(WHAT IS BEING ASKED):
In the records below, the line with "This screenshot has height=480, width=800." and every line after it must be written out exactly; no pictures belong in the result.

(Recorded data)

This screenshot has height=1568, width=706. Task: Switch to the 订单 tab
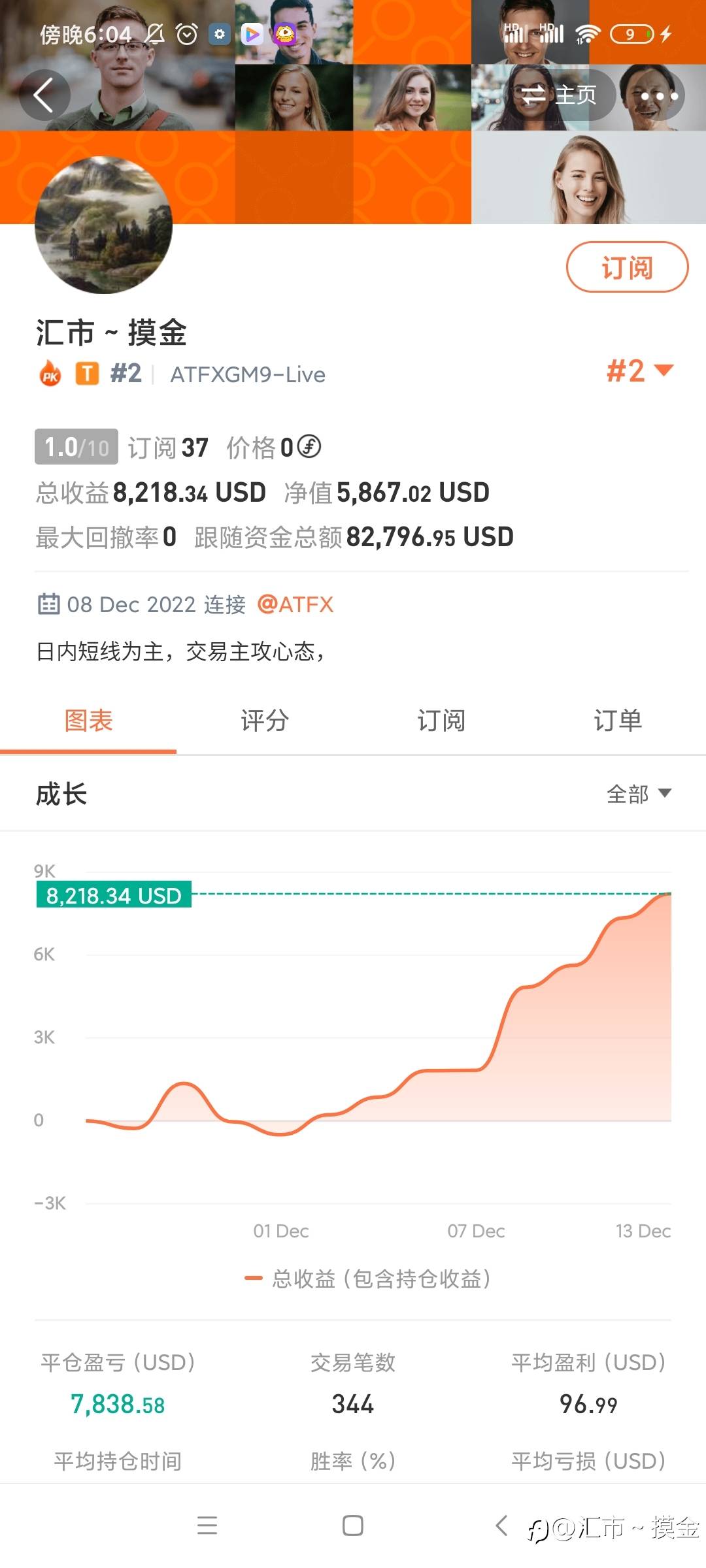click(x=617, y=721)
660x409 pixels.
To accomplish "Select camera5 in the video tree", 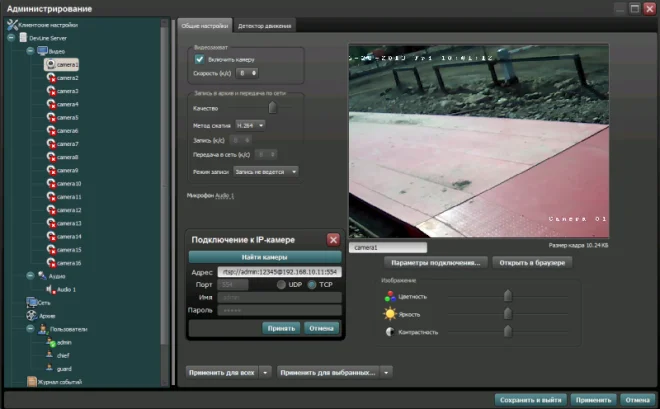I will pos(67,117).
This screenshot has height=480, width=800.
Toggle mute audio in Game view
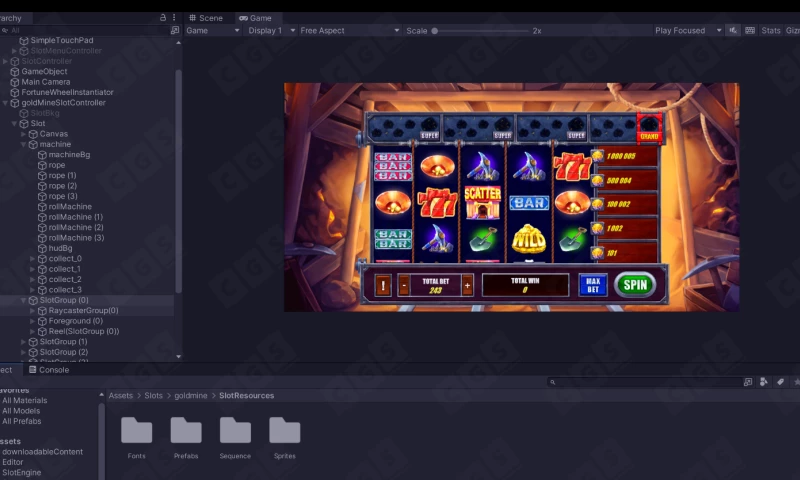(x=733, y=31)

(REPLY):
This screenshot has height=480, width=800.
Toggle mute audio in Game view
(x=733, y=31)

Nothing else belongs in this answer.